### *Window Function()*
PySpark Window function performs statistical operations such as rank, row number, etc. on a group, frame, or collection of rows and returns results for each row 
individually.It is also popularly growing to perform data transformations. We will understand the concept of window functions, syntax, and finally how to use them with PySpark 
SQL and PySpark DataFrame API. 

### *Ranking Function*
The function returns the statistical rank of a given value for each row in a partition or group. The goal of this function is to provide consecutive numbering of 
the rows in the resultant column, set by the order selected in the Window.partition for each partition specified in the OVER clause.
E.g. row_number(), rank(), dense_rank(), etc.

In [0]:
# Creating Dataframe

data = [
    ("James", "Developer", 3000),
    ("Michael", "Testing", 2000),
    ("Tony", "Developer", 4000),
    ("Parker", "Support", 3000),
    ("Stephen", "Developer", 4000),
    ("Clark", "Support", 3500),
    ("Bruce", "Testing", 3000),
    ("Allen", "Developer", 3500),
    ("Loki", "Support", 3000),
    ("Buttowski", "Developer", 5000),
]

schema = ["Name", "Role", "Salary"]

In [0]:
df = spark.createDataFrame(data, schema)

In [0]:
df.display()

Name,Role,Salary
James,Developer,3000
Michael,Testing,2000
Tony,Developer,4000
Parker,Support,3000
Stephen,Developer,4000
Clark,Support,3500
Bruce,Testing,3000
Allen,Developer,3500
Loki,Support,3000
Buttowski,Developer,5000


In [0]:
from pyspark.sql.window import Window

#### *To perform window function operation on a group of rows first, we need to partition i.e. define the group of data rows using window.partition() function, and for row number and rank function we need to additionally order by on partition data using ORDER BY clause.* 

In [0]:
window = Window.partitionBy("Role").orderBy("Salary")

In [0]:
from pyspark.sql.functions import row_number, rank, dense_rank

#### *row_number().*
row_number() function is used to gives a sequential number to each row present in the table. 

In [0]:
# row_number()
df.withColumn("Row_number", row_number().over(window)).display()

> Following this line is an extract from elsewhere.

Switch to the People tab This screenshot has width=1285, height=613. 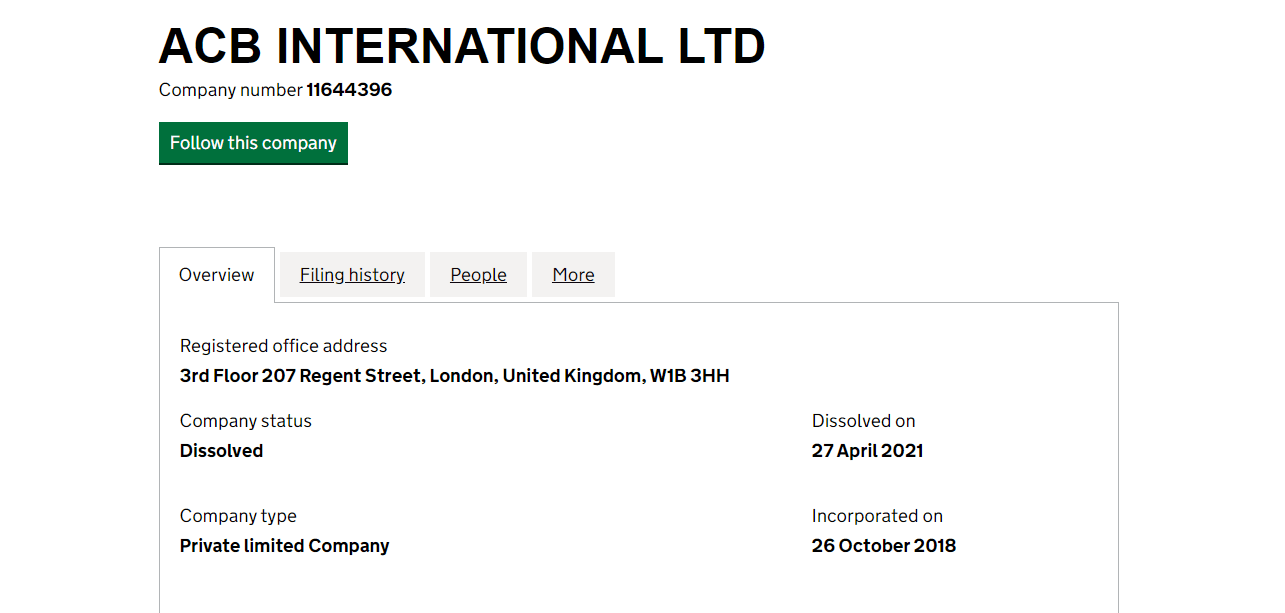[x=478, y=275]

Name,Role,Salary,Row_number
James,Developer,3000,1
Allen,Developer,3500,2
Tony,Developer,4000,3
Stephen,Developer,4000,4
Buttowski,Developer,5000,5
Parker,Support,3000,1
Loki,Support,3000,2
Clark,Support,3500,3
Michael,Testing,2000,1
Bruce,Testing,3000,2


#### *rank()*
The rank function is used to give ranks to rows specified in the window partition. This function leaves gaps in rank if there are ties.

In [0]:
# rank() 
df.withColumn("rank", rank().over(window)).display()

Name,Role,Salary,rank
James,Developer,3000,1
Allen,Developer,3500,2
Tony,Developer,4000,3
Stephen,Developer,4000,3
Buttowski,Developer,5000,5
Parker,Support,3000,1
Loki,Support,3000,1
Clark,Support,3500,3
Michael,Testing,2000,1
Bruce,Testing,3000,2


#### *dense_rank()*
This function is used to get the rank of each row in the form of row numbers. This is similar to rank() function, there is only one difference the rank function leaves gaps in rank when there are ties. Here it won't leave any gaps between number if there are repeated values present.

In [0]:
# dense_rank() 
df.withColumn("dense_rank", dense_rank().over(window)).display()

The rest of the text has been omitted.